We are glad that the Minister has had discussions with such groups as the Child Poverty Action Group. Its presumption had been that assessment would be based on the previous year's income. The beauty of that system is that the income is knowable, so the danger of underpayments and overpayments is much diminished. I think that it would be fair to say that members of this client group are not necessarily the greatest record keepers. I do not mean that in a patronising way, but they have not needed to be. Typically, they do not file annual tax returns, and those who do have found the record keeping responsibilities to be a bit more of a stretch. If we require folk on much lower incomes and in much more variable circumstances to do the amount of record keeping that will be necessary to present not only a previous year's income but a plausible estimate of the coming year's income, we shall be asking a great deal. The better model that the amendment seeks is a presumption that the previous year's income would be the norm, and regulations would then prescribe circumstances in which the previous year's income

might not be used. I shall give the Committee a few examples to show where that presumption might not be appropriate and to stress that we would prefer the previous year's income to be taken as the norm.

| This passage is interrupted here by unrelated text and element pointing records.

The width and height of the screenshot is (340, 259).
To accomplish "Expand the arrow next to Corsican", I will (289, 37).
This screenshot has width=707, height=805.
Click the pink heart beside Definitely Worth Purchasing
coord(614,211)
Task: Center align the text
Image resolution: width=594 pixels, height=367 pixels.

Clearly, in income support or JSA cases one would want the circumstances to be updated immediately. A person may have lost his job, so it would not be right to look at last year's income from earnings; they would want to go straight to the current year's income. One would also want notified straight away any big change in the family composition, such as becoming a lone parent or the birth of a first child. If there were big changes in income beyond the threshold, one would want to start looking at the current year's income. In the case of a change in hours that goes across a 16-hour or 30-hour threshold, one might want to go to the new year's income. But beyond those dramatic changes in the family circumstances, it seems a much better route simply to use last year's income, which is knowable and known, for which there is no scope for error and which will be on the P60 anyway. That is the principle behind the amendment, which leaves out subsection (3).

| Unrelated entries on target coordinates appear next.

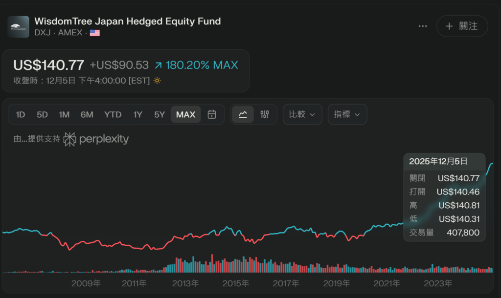Switch to line chart view
Screen dimensions: 501x298
point(243,114)
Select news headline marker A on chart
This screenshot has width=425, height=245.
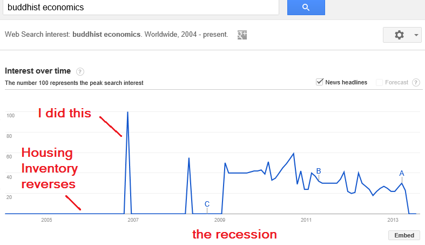402,174
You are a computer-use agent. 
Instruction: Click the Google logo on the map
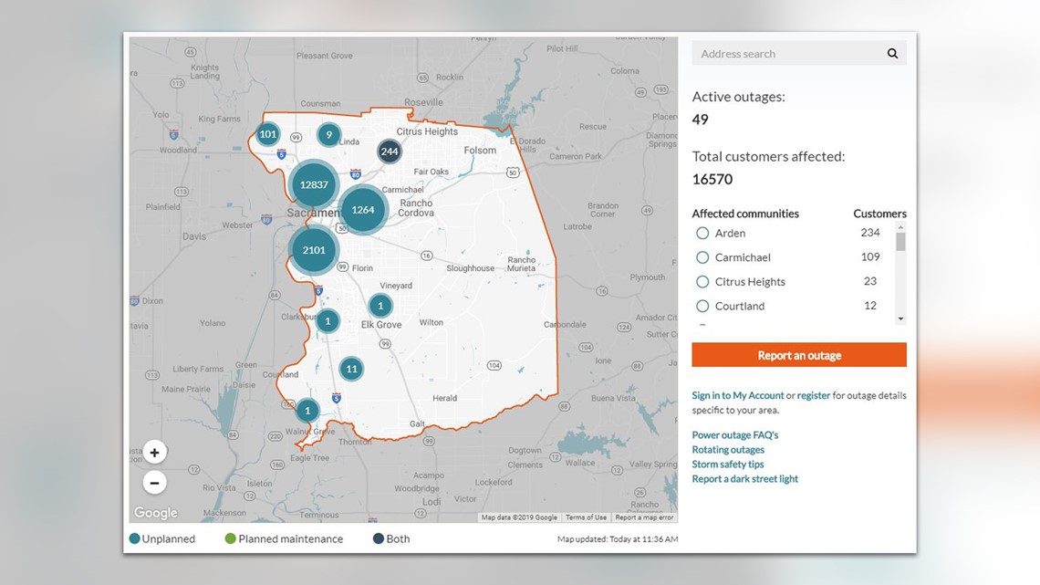click(x=155, y=512)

I have one concern about the subsection that I should like the Minister to clarify, as, if left in, it could have an anomalous effect. The provision seems to say that if income has gone up by less than a threshold, we go on using the previous year's income. If it goes up by more than a threshold, we use the previous year's income plus the amount of the increase—not the whole amount. If we use the whole amount, there is huge

discontinuity. However, the paradox with that approach a year on is that, if nothing has changed, the previous year's income will include not just the income for the year before that plus the bit above the threshold, but the width of the threshold as well.

If that is as clear as mud, I could illustrate it for the Minister with some figures, but a disregard effect seems to be at work in subsection (3). If income has gone up beyond the threshold, the width of the threshold is disregarded in the assessment and only the bit above the threshold is assessed. Will that disregard continue a year on from that or will the system suddenly say, ''Hang on a minute. You've got that income. Now we shall start using it for this part of your income''? That could create a jump, especially if the threshold was big. Again, NACAB suggests that a threshold of £2,000 might be appropriate for changes in the other direction.

If subsection (3) remains in the clause, an anomaly could arise, unless I have misunderstood it. We would prefer a presumption based on the previous year's income and then for circumstances to be prescribed in which the current year's income would be used instead. We believe that that would be a simpler system—although I have not presented it as such—than that contained in subsection (3).

Debate adjourned.—[Mr. Sutcliffe.]

Adjourned accordingly at two minutes to Seven o'clock till Thursday 17 January at half-past Nine o'clock.